It’s Glastonbury week again. Huzzah! So just to kick things off, here’s a timely reminder why people like me should stay indoors and do something more appropriate instead. Like reading the pink paper or fixing a lawnmower. Kim who?
Remember last year? Me neither, which is the predominant reason I churn out this self-indulgent effluent every week. So that, in a quiet moment of the day when the wine fog has lifted, I can claw back clues as to my activities over the last three and a half years, and make out I have near-perfect recall. Yes, like that bloke out of Neighbours (what was his name?) in Memento. So, imagine my surprise when I discovered I had attended the Glastonbury festival. Quite willingly, apparently. Can that be right? And why on earth would I have agreed to such a thing, being as I am rather ancient and unsuitably constructed for the al fresco activities of youth?
I dug a little deeper, only to find out that, to my horror, I am going again in June. And that I have already shelled out perfectly good moolah for the privilege. What fresh hell is this? If ever there was a deterrent to the perils of Pinot… Anyway, my fate being sealed thus, I thought it prudent to at least find out exactly who I shall be forced to watch, and in narratively convenient fashion, the organisers announced yesterday that someone called Kanye West will be headlining on the big stage. Kanye West? Who the shoo is she? I thought it was a holiday destination for wealthy folk, somewhere near the Keys in Florida. And whilst I realise I no longer fit the festival demographic, you’d think they could at least meet me half way: The Bay City Rollers still have a bit of spunk left, and young people can mock them on the Twitter if they get bored.
Seeing as I already had my detective hat on, I discreetly asked my niece to get me up to speed, ignorance being no excuse in these matters:
Poppy: Are you for real?
Me: Yes, I think so.
Poppy: No, I mean you’ve never heard of Kanye West???
Me: I haven’t. Does that make me a bad person?

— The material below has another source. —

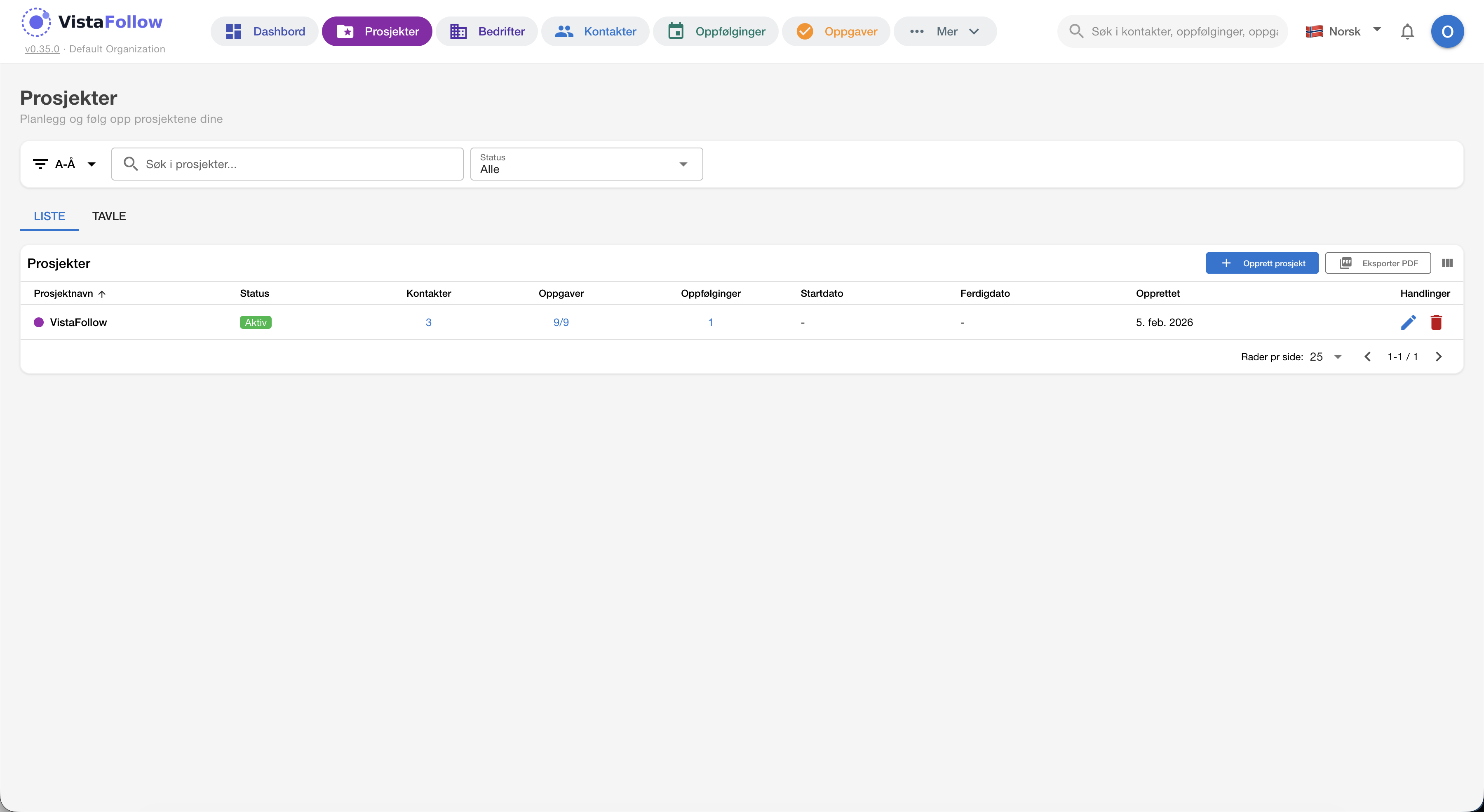1484x812 pixels.
Task: Open the user avatar O icon
Action: [x=1446, y=32]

Poppy: He’s only the biggest rapper in the world!
Me: Rapper, you say?
Poppy: Yes, rapper! And he’s married to Kim Kardashian. Keep up!
Me: Kim who?
Poppy: Oh for God’s sake! Kardashian! With the massive arse.
Poppy: You really don’t know, do you?
Me: I’m afraid not.
Poppy: Have you been living under a rock for the last ten years?
Me: Of course not. But wasn’t she at Glastonbury last year with her band?
Poppy: That was Kasabian!
Me: Is there a difference?
Poppy: I’ve got to go now…
So, none the wiser then. But at least I’ve gleaned that this Kanye chap has a wife with a big bottom, which will surely hold me in good stead when I’m standing in a Somerset field, knee-deep in mud and surrounded by children who know who he is. What was it again? Kim something? I wonder if she’s from North Korea.